= What is expected =
Lay out the records as a two-column CSV with the headers request and response, one row per record, starting with the line containing "Proceed with the Next button" and continuing through the line containing "click(547, 544)". Quote each field, replace line breaks with spaces, and omit the pictures.

= Data shown =
::::::
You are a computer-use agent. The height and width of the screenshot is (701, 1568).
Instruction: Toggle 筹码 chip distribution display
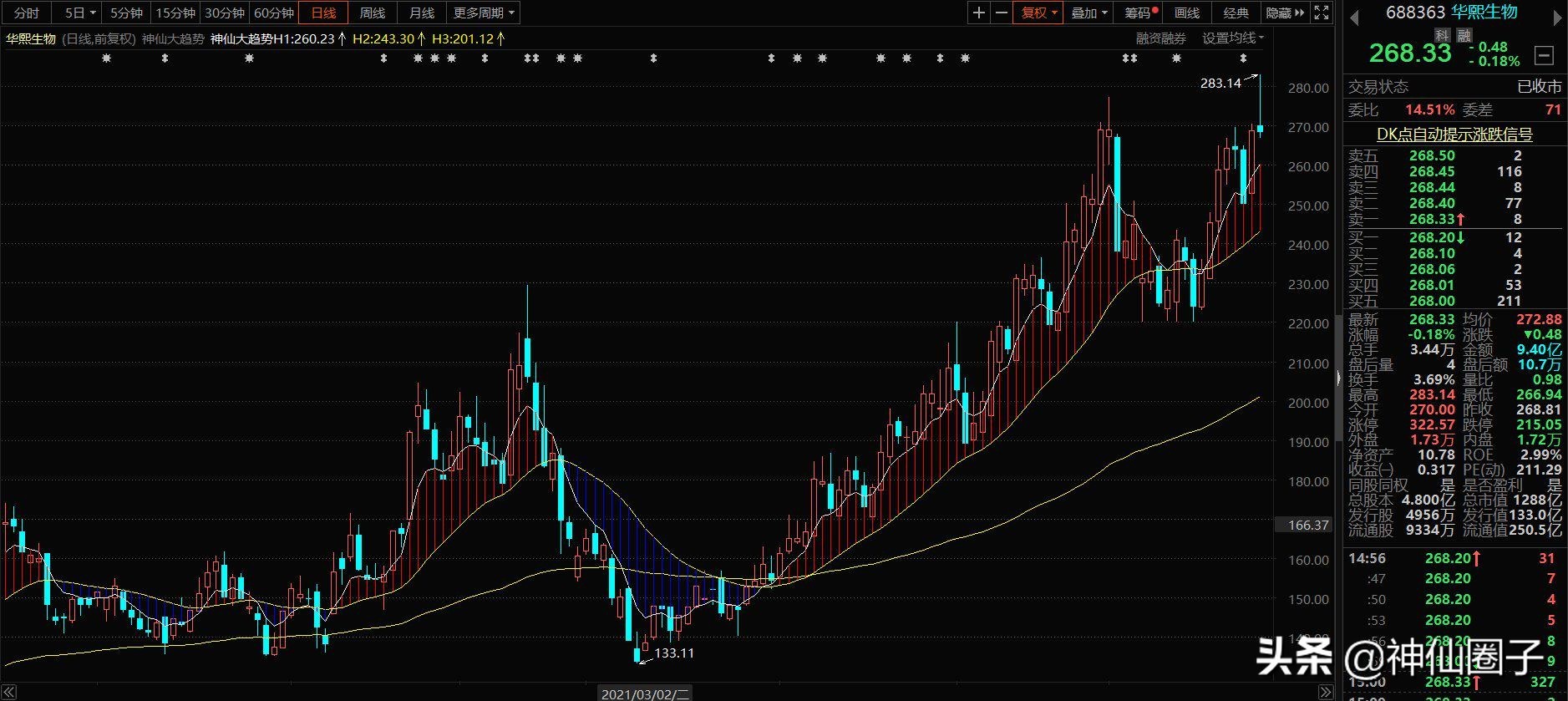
::::::
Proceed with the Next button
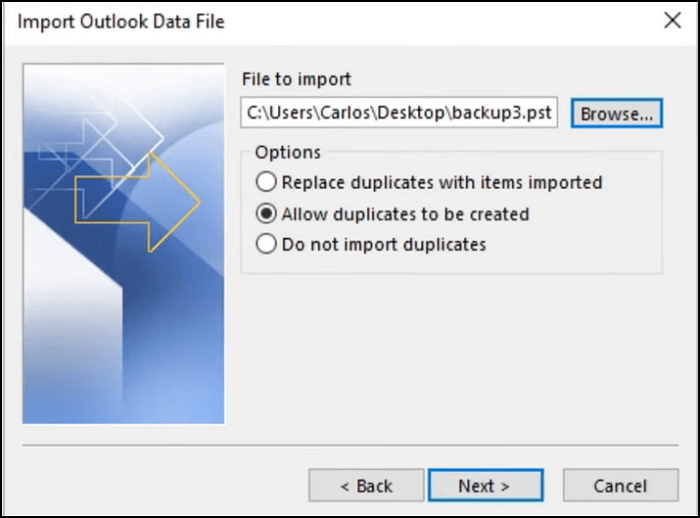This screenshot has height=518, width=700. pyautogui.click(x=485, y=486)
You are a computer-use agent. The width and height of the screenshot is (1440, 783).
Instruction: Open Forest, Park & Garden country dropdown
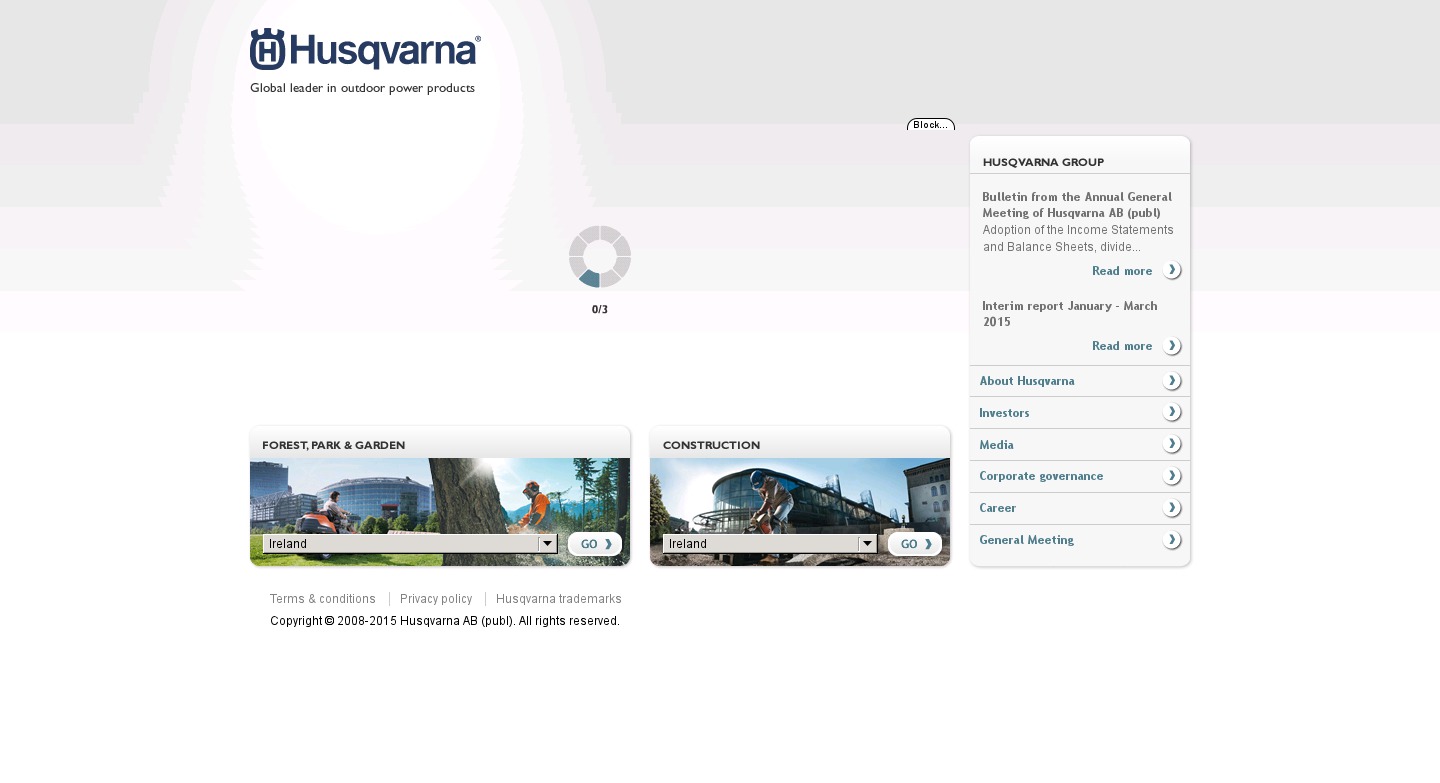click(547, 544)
::::::
= Exercise result =
request,response
"Proceed with the Next button","This screenshot has height=518, width=700. pyautogui.click(x=485, y=486)"
"You are a computer-use agent. The width and height of the screenshot is (1440, 783). Instruction: Open Forest, Park & Garden country dropdown","click(547, 544)"